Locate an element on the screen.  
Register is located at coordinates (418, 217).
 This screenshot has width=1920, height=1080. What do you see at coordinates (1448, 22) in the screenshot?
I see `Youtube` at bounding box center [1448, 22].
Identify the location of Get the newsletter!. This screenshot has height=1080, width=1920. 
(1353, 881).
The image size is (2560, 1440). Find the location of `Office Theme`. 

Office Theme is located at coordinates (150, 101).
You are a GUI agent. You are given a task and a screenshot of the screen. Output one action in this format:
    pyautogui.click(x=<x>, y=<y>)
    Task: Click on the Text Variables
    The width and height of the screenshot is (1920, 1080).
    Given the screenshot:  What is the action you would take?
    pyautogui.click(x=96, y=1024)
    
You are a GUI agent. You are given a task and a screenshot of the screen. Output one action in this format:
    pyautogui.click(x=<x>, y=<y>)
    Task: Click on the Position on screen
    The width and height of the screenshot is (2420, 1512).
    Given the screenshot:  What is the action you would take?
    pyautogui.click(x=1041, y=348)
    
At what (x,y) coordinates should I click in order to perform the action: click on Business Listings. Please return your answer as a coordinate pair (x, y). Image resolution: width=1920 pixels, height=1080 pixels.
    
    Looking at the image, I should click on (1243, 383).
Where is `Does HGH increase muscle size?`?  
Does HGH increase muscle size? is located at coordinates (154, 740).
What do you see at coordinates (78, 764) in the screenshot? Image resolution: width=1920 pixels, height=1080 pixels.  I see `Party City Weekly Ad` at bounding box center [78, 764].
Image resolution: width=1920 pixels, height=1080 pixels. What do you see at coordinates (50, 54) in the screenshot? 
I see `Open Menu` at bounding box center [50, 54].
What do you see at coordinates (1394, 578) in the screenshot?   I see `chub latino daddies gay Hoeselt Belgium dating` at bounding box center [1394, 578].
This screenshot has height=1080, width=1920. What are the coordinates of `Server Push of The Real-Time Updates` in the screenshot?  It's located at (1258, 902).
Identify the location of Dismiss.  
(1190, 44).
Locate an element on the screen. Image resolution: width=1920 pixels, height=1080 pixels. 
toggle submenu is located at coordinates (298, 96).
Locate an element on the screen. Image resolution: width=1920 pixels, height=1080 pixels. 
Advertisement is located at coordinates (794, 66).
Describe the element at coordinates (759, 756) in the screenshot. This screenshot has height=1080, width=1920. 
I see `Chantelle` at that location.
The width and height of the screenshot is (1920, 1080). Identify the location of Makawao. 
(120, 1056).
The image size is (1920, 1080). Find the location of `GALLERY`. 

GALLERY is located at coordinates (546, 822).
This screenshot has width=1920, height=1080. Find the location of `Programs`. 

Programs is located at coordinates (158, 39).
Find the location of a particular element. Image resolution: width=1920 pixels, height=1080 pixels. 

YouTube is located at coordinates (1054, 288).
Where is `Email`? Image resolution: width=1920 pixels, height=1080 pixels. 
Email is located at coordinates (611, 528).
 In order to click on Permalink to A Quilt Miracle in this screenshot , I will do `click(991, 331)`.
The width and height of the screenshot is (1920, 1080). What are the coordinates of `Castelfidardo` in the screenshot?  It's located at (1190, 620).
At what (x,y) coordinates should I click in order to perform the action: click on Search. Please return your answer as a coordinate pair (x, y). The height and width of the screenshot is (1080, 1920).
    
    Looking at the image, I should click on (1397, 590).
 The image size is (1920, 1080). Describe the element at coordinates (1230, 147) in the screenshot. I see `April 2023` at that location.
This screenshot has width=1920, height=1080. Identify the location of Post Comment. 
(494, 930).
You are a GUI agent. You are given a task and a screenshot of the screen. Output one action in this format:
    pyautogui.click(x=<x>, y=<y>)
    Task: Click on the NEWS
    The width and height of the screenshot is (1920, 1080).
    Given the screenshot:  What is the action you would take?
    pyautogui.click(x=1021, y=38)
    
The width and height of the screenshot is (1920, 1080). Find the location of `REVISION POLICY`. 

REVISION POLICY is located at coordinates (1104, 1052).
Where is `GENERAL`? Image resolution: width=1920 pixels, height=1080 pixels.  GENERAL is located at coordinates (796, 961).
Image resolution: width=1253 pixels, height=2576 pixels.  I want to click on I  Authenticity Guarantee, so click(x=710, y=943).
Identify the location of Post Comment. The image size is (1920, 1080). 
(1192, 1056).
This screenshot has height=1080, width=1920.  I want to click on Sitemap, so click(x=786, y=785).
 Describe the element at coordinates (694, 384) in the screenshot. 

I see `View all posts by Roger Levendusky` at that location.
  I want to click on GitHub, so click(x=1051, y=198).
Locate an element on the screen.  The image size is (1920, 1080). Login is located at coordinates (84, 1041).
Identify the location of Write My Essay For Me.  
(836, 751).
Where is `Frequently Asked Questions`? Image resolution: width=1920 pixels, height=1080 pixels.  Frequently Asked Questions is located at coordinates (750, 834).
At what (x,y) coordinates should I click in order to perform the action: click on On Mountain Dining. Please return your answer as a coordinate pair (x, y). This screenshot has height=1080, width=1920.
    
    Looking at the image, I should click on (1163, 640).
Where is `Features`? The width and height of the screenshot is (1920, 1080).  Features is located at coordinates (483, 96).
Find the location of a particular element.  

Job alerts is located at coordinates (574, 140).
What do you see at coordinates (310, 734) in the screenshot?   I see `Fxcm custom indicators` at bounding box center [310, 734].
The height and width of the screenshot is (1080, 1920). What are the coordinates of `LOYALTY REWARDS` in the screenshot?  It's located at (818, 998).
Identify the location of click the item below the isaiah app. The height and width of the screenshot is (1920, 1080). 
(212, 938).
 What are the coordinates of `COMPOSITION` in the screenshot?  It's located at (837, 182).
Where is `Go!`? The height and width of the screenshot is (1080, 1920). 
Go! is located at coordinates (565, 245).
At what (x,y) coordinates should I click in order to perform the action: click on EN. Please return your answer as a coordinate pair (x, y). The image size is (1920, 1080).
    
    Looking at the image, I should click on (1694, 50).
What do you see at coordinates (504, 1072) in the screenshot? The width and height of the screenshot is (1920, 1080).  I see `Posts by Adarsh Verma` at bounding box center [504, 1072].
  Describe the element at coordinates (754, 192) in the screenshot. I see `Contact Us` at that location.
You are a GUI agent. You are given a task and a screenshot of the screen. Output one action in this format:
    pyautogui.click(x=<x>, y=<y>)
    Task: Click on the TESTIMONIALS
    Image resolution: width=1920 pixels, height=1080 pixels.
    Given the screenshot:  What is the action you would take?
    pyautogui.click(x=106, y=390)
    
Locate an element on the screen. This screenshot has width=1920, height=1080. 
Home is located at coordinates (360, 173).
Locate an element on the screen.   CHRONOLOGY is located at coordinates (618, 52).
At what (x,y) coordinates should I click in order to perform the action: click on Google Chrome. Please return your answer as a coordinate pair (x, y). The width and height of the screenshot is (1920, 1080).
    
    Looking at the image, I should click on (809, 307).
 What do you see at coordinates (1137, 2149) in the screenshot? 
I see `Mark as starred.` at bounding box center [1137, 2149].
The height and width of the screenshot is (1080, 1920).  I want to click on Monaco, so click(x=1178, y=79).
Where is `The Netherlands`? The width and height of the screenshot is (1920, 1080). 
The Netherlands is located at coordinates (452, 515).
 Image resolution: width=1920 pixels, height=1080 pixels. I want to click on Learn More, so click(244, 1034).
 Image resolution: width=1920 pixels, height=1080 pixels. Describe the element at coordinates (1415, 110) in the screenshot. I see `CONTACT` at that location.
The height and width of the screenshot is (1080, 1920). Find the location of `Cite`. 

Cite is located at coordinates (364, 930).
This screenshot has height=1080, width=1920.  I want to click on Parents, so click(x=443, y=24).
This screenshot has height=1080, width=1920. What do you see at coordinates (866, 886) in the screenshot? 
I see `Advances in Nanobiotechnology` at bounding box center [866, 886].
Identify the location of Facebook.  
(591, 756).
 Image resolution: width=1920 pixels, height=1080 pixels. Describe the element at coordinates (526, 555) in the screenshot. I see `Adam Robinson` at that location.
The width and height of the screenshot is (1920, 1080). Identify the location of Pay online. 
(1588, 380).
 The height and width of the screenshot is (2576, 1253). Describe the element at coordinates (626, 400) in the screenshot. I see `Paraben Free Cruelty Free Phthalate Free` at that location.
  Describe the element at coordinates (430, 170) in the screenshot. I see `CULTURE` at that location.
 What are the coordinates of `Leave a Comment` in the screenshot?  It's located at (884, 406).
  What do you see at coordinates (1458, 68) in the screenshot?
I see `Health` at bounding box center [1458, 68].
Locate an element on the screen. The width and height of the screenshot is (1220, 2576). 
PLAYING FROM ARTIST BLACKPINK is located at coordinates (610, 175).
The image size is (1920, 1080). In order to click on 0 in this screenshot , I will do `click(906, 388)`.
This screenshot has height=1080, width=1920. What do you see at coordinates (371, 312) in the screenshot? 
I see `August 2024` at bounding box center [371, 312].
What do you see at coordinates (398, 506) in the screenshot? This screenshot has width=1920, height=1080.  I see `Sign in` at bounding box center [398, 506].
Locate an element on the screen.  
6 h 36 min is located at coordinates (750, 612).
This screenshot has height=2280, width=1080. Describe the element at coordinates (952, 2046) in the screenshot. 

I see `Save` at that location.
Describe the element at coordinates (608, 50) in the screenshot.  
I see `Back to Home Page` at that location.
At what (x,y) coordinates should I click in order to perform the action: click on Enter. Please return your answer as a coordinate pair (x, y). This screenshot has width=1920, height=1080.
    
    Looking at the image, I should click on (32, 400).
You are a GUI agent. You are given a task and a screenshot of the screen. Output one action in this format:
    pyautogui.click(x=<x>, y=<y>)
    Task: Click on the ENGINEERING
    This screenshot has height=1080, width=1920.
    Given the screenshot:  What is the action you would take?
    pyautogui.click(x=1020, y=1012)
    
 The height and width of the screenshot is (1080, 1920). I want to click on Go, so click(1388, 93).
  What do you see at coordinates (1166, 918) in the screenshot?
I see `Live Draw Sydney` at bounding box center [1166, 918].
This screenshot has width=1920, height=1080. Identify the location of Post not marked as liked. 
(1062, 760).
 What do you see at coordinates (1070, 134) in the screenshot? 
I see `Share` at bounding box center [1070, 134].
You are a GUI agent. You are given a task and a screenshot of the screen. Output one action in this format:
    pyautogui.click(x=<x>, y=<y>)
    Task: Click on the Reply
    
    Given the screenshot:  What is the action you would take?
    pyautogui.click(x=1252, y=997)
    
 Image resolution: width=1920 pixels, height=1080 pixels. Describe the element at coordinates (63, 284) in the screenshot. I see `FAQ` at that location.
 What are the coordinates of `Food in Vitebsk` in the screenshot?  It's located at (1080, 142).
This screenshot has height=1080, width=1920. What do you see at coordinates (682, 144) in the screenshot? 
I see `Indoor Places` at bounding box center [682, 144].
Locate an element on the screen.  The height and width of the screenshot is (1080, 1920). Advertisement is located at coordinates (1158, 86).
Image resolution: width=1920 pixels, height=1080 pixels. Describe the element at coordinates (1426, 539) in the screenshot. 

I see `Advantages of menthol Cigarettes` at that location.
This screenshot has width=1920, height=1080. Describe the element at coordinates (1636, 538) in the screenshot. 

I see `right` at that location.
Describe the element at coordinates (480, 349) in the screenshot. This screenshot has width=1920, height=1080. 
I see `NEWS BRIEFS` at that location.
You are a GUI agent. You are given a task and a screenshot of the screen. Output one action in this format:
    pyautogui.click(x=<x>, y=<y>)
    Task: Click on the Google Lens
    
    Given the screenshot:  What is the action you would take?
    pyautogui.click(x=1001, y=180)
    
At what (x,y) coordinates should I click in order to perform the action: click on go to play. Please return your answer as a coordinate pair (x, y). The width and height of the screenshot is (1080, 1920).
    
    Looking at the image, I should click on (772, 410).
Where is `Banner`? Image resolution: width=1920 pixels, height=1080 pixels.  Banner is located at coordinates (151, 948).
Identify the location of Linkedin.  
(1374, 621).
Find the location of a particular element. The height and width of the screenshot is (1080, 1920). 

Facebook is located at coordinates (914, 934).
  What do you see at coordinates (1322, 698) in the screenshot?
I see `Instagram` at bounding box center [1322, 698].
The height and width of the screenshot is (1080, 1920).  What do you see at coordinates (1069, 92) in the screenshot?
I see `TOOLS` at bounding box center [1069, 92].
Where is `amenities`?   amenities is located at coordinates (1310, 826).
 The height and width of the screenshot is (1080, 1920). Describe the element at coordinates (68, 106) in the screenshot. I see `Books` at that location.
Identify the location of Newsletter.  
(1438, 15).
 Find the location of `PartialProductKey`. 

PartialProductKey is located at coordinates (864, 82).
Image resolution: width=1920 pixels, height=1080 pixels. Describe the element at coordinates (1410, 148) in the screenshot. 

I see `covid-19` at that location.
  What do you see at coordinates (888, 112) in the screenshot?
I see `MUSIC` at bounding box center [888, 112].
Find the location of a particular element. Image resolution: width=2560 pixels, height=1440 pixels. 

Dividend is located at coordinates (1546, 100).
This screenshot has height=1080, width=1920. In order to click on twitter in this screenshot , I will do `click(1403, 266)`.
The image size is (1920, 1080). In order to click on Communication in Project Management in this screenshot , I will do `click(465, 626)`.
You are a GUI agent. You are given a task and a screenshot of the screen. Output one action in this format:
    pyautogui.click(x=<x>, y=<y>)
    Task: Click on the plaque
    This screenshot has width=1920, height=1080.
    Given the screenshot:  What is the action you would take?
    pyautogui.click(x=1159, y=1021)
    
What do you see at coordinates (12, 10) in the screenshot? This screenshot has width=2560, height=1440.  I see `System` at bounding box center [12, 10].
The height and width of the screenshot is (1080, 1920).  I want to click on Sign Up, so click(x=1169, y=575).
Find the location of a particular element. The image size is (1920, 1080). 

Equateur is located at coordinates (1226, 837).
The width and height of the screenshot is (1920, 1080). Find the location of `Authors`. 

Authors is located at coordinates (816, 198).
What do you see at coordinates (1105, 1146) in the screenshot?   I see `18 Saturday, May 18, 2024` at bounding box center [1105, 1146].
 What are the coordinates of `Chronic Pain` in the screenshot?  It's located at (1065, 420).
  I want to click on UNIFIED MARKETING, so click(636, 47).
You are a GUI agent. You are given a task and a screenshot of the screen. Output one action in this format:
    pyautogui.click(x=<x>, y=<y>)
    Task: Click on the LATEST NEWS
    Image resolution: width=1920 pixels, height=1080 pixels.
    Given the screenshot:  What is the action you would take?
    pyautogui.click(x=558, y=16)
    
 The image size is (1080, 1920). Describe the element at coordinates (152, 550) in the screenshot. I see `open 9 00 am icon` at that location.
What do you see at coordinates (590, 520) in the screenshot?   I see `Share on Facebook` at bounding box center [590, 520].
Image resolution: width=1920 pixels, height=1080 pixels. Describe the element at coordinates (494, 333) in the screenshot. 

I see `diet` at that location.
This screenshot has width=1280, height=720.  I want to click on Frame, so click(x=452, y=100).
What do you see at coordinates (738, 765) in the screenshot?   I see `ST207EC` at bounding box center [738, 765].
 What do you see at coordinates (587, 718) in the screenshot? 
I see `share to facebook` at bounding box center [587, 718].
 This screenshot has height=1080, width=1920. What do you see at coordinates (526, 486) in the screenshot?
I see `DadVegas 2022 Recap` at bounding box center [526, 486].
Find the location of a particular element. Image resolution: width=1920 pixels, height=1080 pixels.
+--
#### Task goal
Transcribe the entries above word for word, everything from their very first line down to the line containing "pyautogui.click(x=96, y=1024)", including that line.

#### Result
Locate an element on the screen.  
Register is located at coordinates (418, 217).
 This screenshot has width=1920, height=1080. What do you see at coordinates (1448, 22) in the screenshot?
I see `Youtube` at bounding box center [1448, 22].
Identify the location of Get the newsletter!. This screenshot has height=1080, width=1920. 
(1353, 881).
The image size is (2560, 1440). Find the location of `Office Theme`. 

Office Theme is located at coordinates (150, 101).
You are a GUI agent. You are given a task and a screenshot of the screen. Output one action in this format:
    pyautogui.click(x=<x>, y=<y>)
    Task: Click on the Text Variables
    The width and height of the screenshot is (1920, 1080).
    Given the screenshot:  What is the action you would take?
    pyautogui.click(x=96, y=1024)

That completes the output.